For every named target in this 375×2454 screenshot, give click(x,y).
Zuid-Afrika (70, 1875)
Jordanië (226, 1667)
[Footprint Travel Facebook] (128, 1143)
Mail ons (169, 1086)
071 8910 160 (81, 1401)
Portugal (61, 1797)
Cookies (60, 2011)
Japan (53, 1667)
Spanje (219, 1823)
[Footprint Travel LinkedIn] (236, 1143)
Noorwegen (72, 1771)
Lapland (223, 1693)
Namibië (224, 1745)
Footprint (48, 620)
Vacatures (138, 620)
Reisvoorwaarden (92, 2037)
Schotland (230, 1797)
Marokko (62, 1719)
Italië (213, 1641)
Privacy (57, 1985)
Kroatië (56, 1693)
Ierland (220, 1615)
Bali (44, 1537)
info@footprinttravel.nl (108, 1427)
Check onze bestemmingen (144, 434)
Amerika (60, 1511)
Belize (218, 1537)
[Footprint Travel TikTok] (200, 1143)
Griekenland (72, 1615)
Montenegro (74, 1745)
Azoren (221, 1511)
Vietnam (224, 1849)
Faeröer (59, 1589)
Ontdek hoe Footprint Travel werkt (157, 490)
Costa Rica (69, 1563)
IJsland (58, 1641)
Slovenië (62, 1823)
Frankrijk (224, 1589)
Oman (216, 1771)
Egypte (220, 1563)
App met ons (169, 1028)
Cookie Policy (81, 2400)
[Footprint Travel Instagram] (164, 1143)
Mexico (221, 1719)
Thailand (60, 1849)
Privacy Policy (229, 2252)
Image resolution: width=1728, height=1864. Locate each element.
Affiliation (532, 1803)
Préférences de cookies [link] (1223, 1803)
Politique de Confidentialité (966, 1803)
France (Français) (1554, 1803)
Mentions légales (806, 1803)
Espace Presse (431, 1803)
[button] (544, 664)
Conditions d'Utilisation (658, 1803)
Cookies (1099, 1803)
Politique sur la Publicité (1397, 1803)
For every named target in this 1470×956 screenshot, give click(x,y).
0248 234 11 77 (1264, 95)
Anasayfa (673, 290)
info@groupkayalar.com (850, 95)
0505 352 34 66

____________________

Return, word for word, the line containing "IJsland (58, 1641)" and all lines after it through the last line of the records, and nothing else.

IJsland (58, 1641)
Slovenië (62, 1823)
Frankrijk (224, 1589)
Oman (216, 1771)
Egypte (220, 1563)
App met ons (169, 1028)
Cookie Policy (81, 2400)
[Footprint Travel Instagram] (164, 1143)
Mexico (221, 1719)
Thailand (60, 1849)
Privacy Policy (229, 2252)
Image resolution: width=1728, height=1864. Locate each element.
Affiliation (532, 1803)
Préférences de cookies [link] (1223, 1803)
Politique de Confidentialité (966, 1803)
France (Français) (1554, 1803)
Mentions légales (806, 1803)
Espace Presse (431, 1803)
[button] (544, 664)
Conditions d'Utilisation (658, 1803)
Cookies (1099, 1803)
Politique sur la Publicité (1397, 1803)
For every named target in this 1470×956 screenshot, give click(x,y).
0248 234 11 77 (1264, 95)
Anasayfa (673, 290)
info@groupkayalar.com (850, 95)
0505 352 34 66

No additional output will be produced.